* Directions:
Should any entry include an image, skip the image and copy the entry exactly.

* Entries shown:
◆ ◆ ◆ ◆ ◆ ◆ ◆

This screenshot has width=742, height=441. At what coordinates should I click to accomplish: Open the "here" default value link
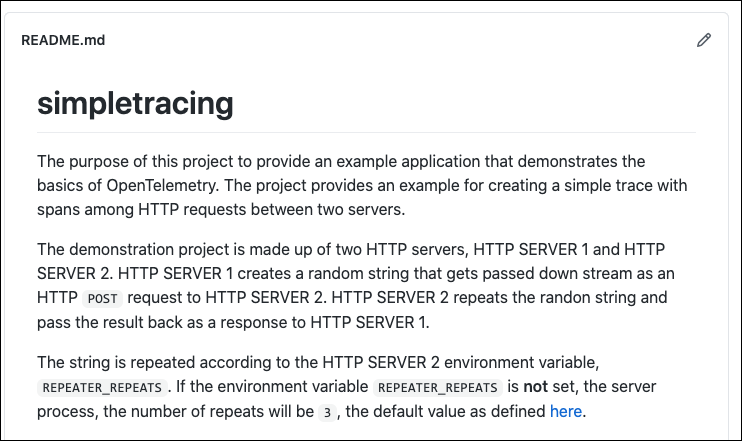(x=565, y=411)
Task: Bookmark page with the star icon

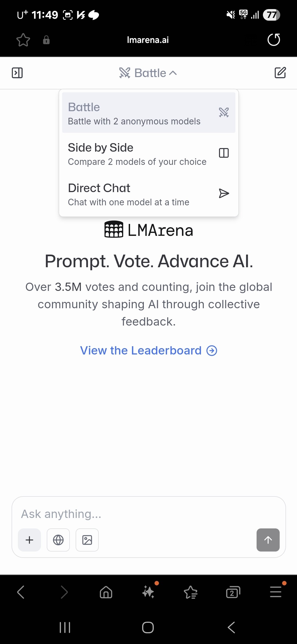Action: point(23,40)
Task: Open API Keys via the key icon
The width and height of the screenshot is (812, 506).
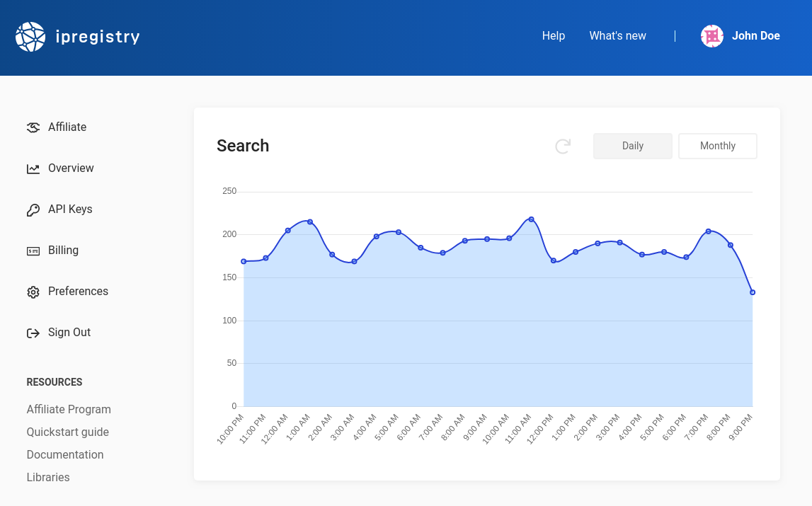Action: tap(33, 209)
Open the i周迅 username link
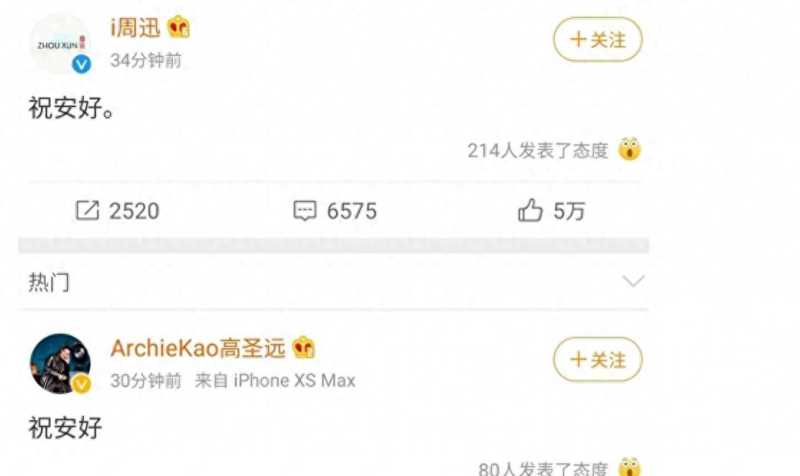 tap(135, 27)
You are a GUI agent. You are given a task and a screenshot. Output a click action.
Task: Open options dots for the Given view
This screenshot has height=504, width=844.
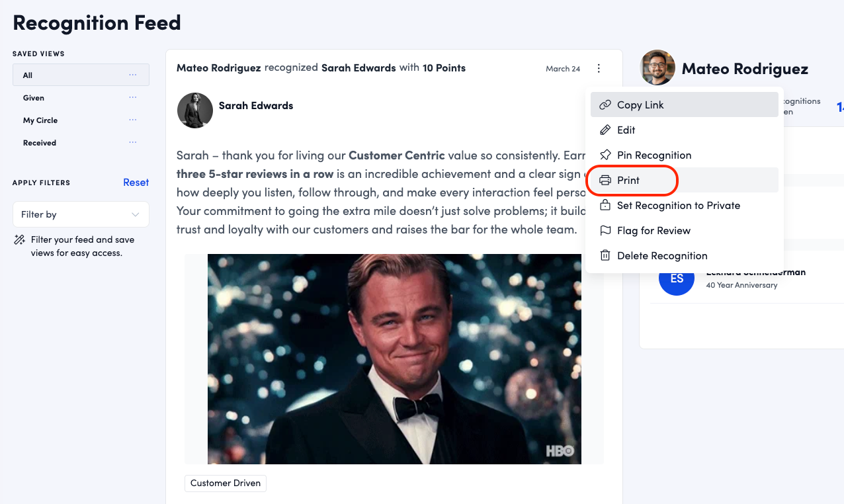133,98
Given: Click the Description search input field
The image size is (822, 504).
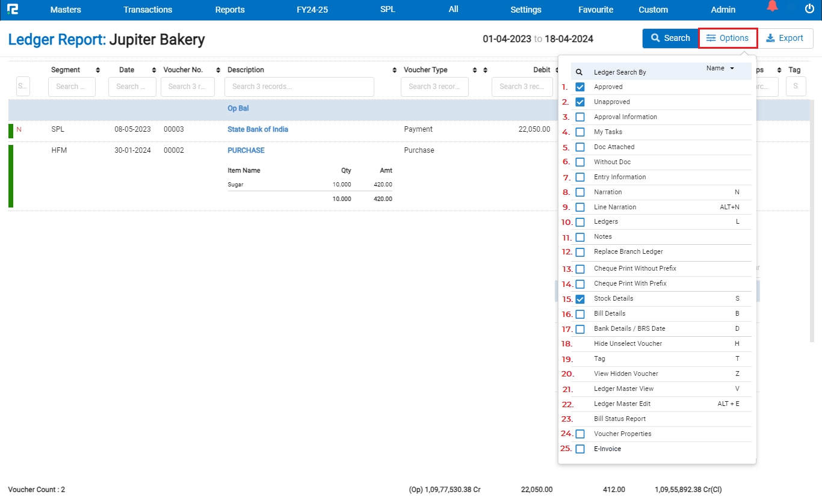Looking at the screenshot, I should tap(299, 87).
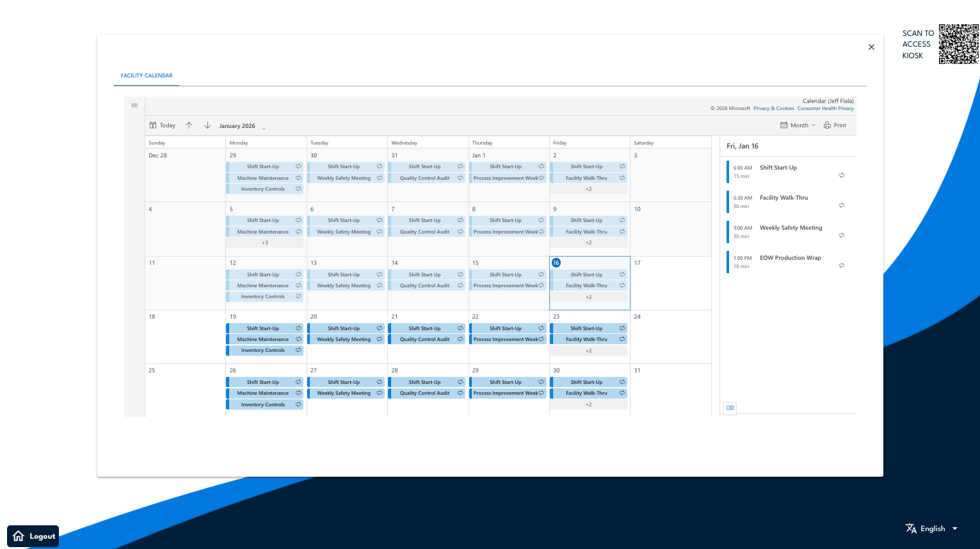The height and width of the screenshot is (549, 980).
Task: Navigate to previous month with up arrow
Action: point(189,125)
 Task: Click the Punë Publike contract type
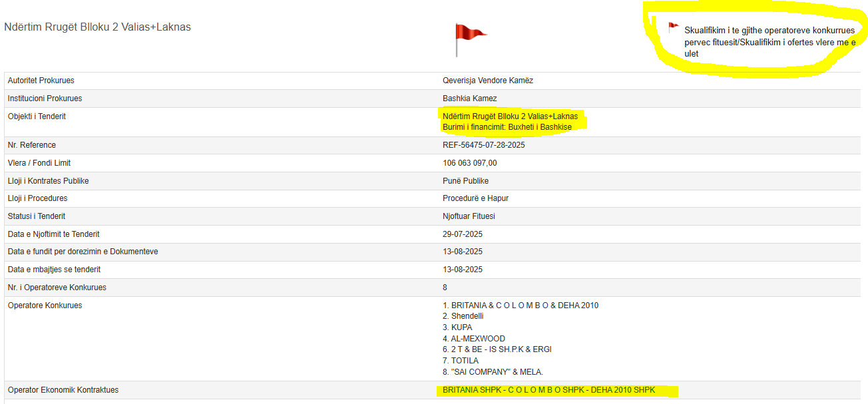[x=465, y=181]
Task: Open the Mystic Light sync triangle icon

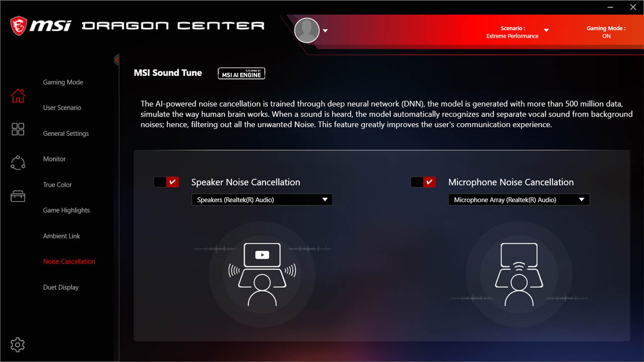Action: (18, 162)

◆ ◆ ◆ ◆ ◆ ◆ ◆

* Reply:
This screenshot has width=742, height=441. At what coordinates should I click to accomplish: Open the "here" default value link
(x=565, y=411)
Task: Bookmark page with the star icon

Action: point(23,40)
Task: Open API Keys via the key icon
The width and height of the screenshot is (812, 506).
Action: tap(33, 209)
Open the i周迅 username link
 tap(135, 27)
You are a GUI agent. You are given a task and a screenshot. Output a click action.
Task: Open options dots for the Given view
This screenshot has height=504, width=844.
133,98
Given: Click the Description search input field
The image size is (822, 504).
Looking at the screenshot, I should tap(299, 87).
The height and width of the screenshot is (549, 980).
Task: Navigate to previous month with up arrow
Action: point(189,125)
 Task: Click the Punë Publike contract type
[x=465, y=181]
Task: Open the Mystic Light sync triangle icon

Action: (18, 162)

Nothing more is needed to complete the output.